The International Association for the Study of Obesity (IASO) has released a report criticizing the food and beverage industry’s efforts to reduce marketing to children in the European Union. Part of the StanMark Project, which receives EU funding, A Junk-Free Childhood 2012 focuses on the EU Pledge signed by 20 companies that agreed to stop marketing products to children younger than age 12 and to submit to independent monitoring. Citing data from the 2011 EU Pledge Monitoring Report, IASO notes a “disappointing” 29 percent decline in the number of advertisements for “non-compliant” products that were viewed by children between January and March 2011 as compared to those viewed between January and March 2005. “While for some countries there were significant decreases in advertising (e.g. in Poland, Ireland and France), in other countries significant increases were recorded, including Slovenia (up 26%) and the Netherlands (up 38%),” states the report.

“The problem is made worse because the companies are allowed to set their own standards for what they consider ‘junk food’ and they set the bar too low,” said the report’s author, Tim Lobstein. “Our report found over 30 fatty and sugary foods which are classified as unhealthy in government‐approved schemes across Europe and the USA but which are considered healthy by the manufacturers and which they allow themselves to advertise.”

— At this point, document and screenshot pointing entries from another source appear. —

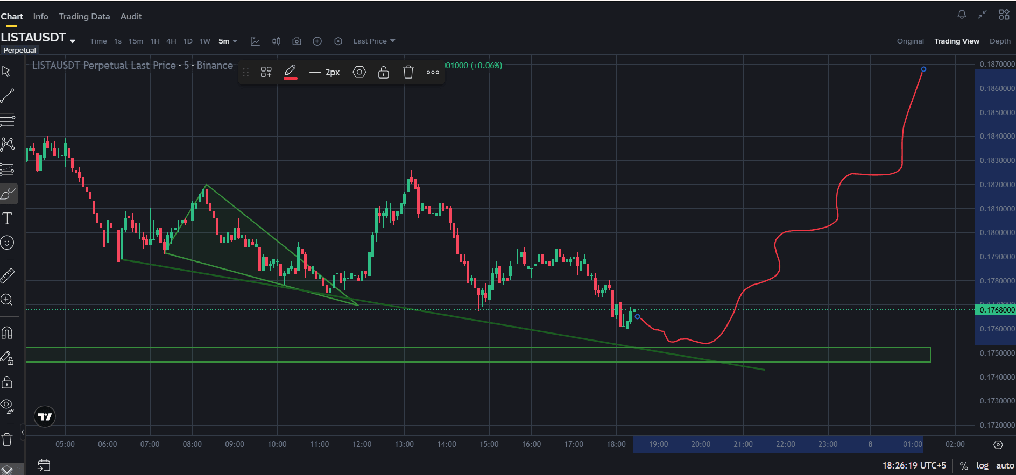This screenshot has height=475, width=1016.
Task: Select the 4H timeframe
Action: point(171,41)
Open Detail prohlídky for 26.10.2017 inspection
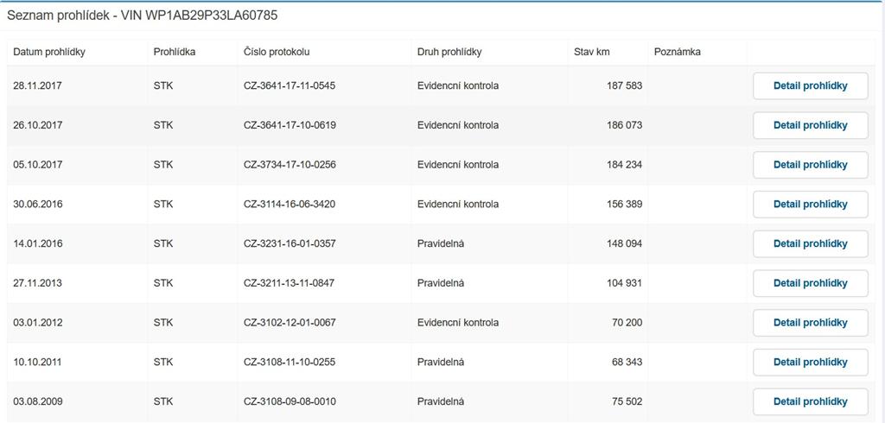Screen dimensions: 885x423 tap(810, 125)
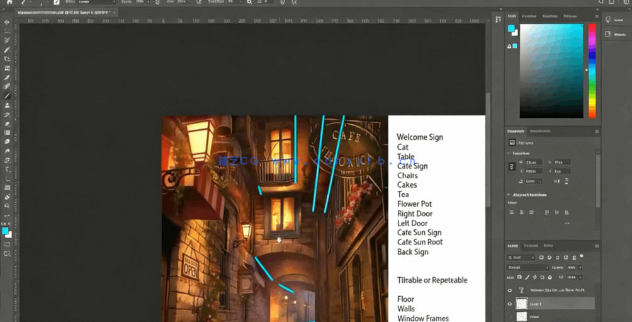Click the Color panel menu icon
Image resolution: width=632 pixels, height=322 pixels.
(x=596, y=16)
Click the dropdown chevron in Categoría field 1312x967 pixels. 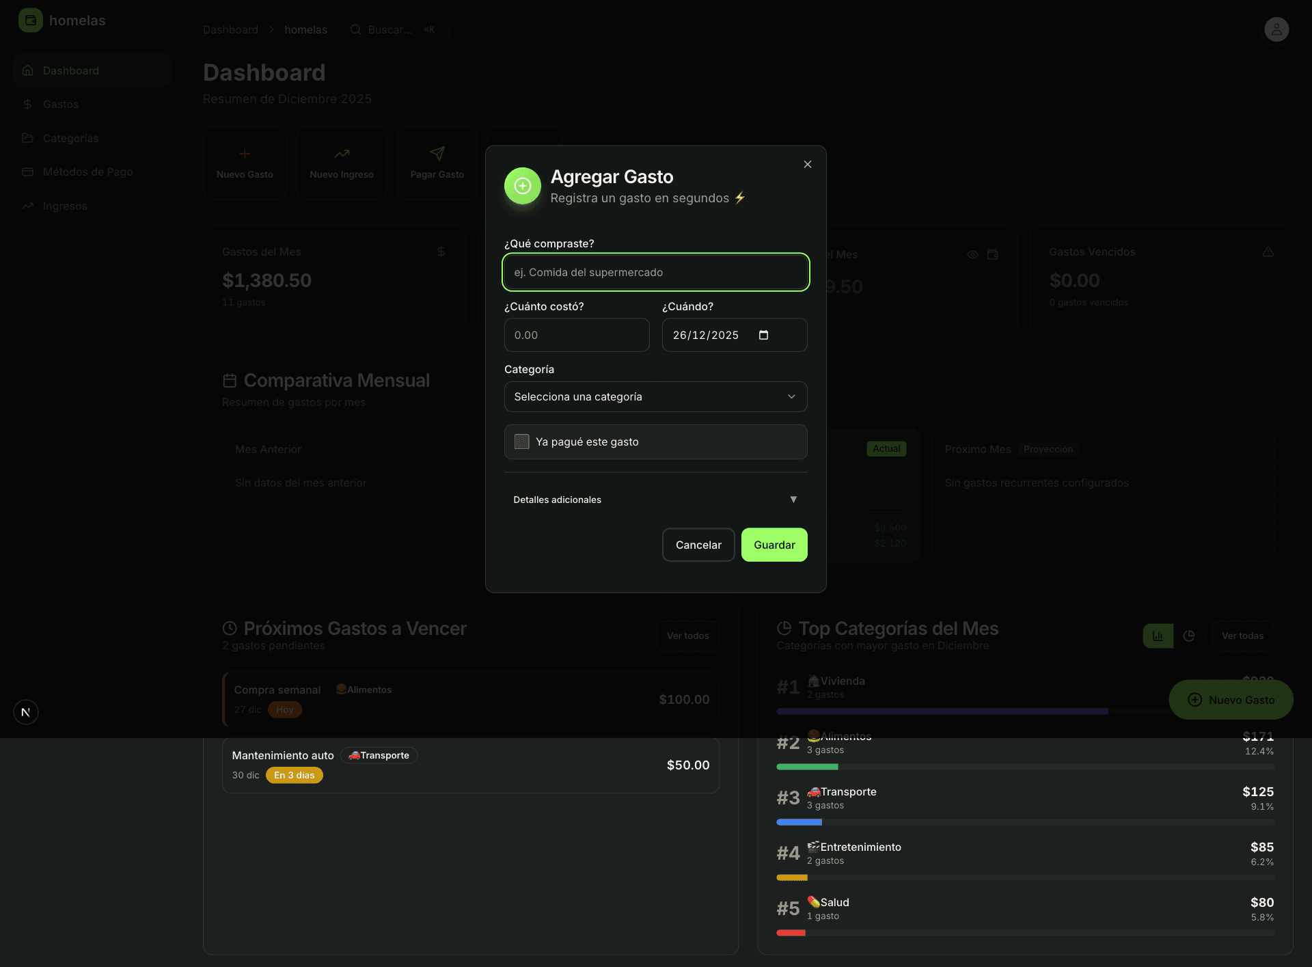point(791,396)
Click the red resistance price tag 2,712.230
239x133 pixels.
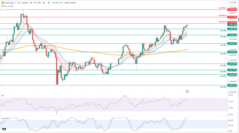point(232,17)
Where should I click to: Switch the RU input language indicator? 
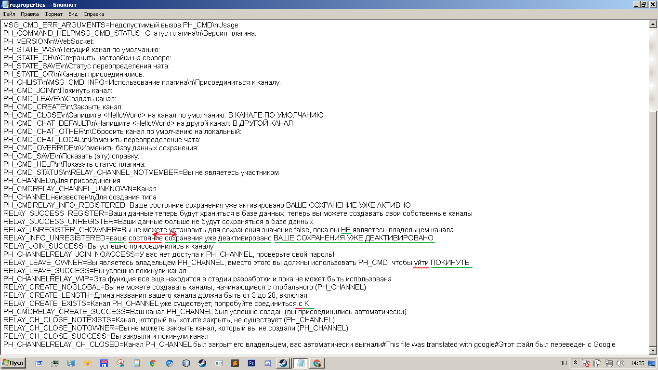(x=563, y=363)
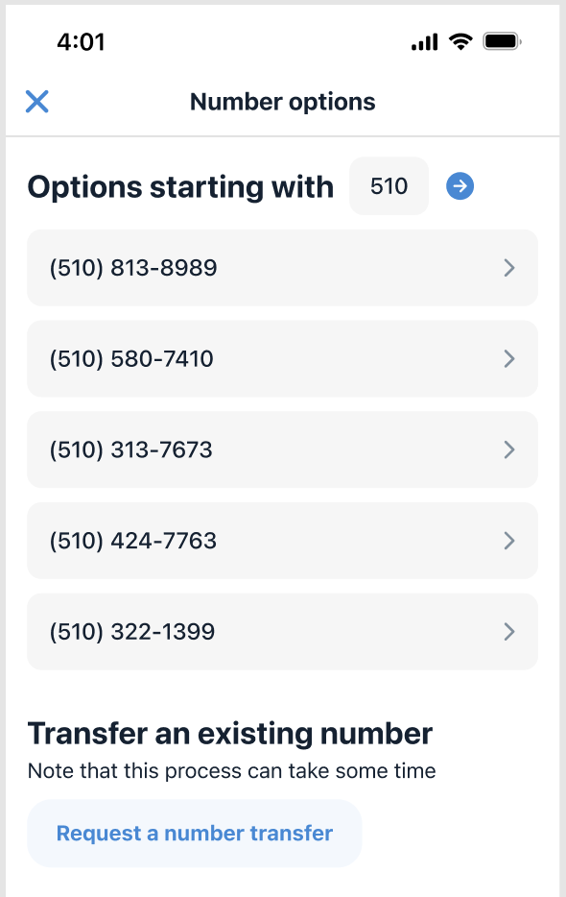The height and width of the screenshot is (897, 566).
Task: Choose number (510) 322-1399
Action: tap(282, 632)
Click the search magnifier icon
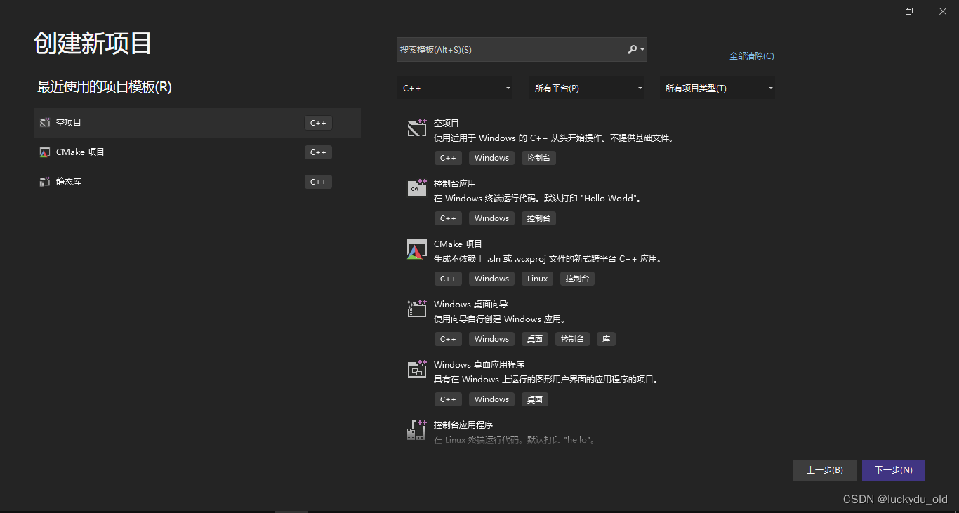This screenshot has width=959, height=513. click(x=633, y=49)
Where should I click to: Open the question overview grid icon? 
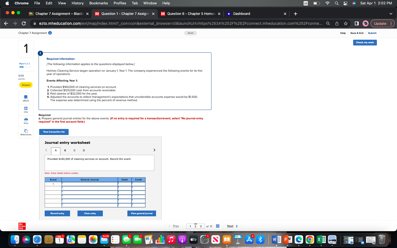point(218,226)
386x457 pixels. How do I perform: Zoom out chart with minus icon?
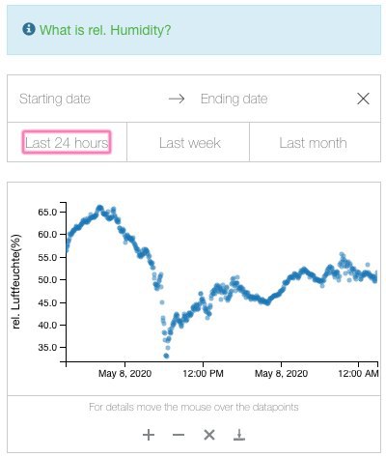[x=179, y=435]
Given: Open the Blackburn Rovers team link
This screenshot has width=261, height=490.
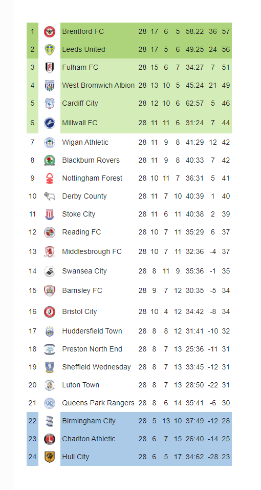Looking at the screenshot, I should click(91, 160).
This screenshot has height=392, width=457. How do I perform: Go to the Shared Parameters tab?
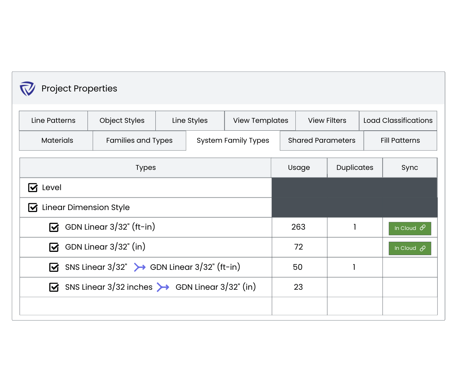322,140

A Junk-Free Childhood 2012 also voices concerns about supposed gaps in self-regulation, including company-owned Websites, social media sites, the use of licensed characters, sports sponsorships, and child-to-child marketing. To address these issues, the StanMark Project ultimately aims to propose universal standards that take “a ‘risk-based’ approach to reducing exposure to the marketing of food and beverage products whose regular consumption is liable to increase the risk of noncommunicable diseases.” These standards would seek to ensure that (i) foods and beverages marketed to children meet international dietary standards established by the World Health Organization; (ii) products are promoted “only to those persons who have reached an age when they are legally considered to be competent enough to protect their own welfare”; (iii) regulation applies to “all media that carries marketing messages as well as those that cross national borders”; (iv) marketing techniques with special appeal to children are excluded; (v) brands “with recognizable links to food and beverage products” are treated as if they were promotions; (vi) all settings where children gather are free from advertising; and (vii) all parties are held accountable for the dissemination of marketing messages. See IASO Press Release, September 27, 2012.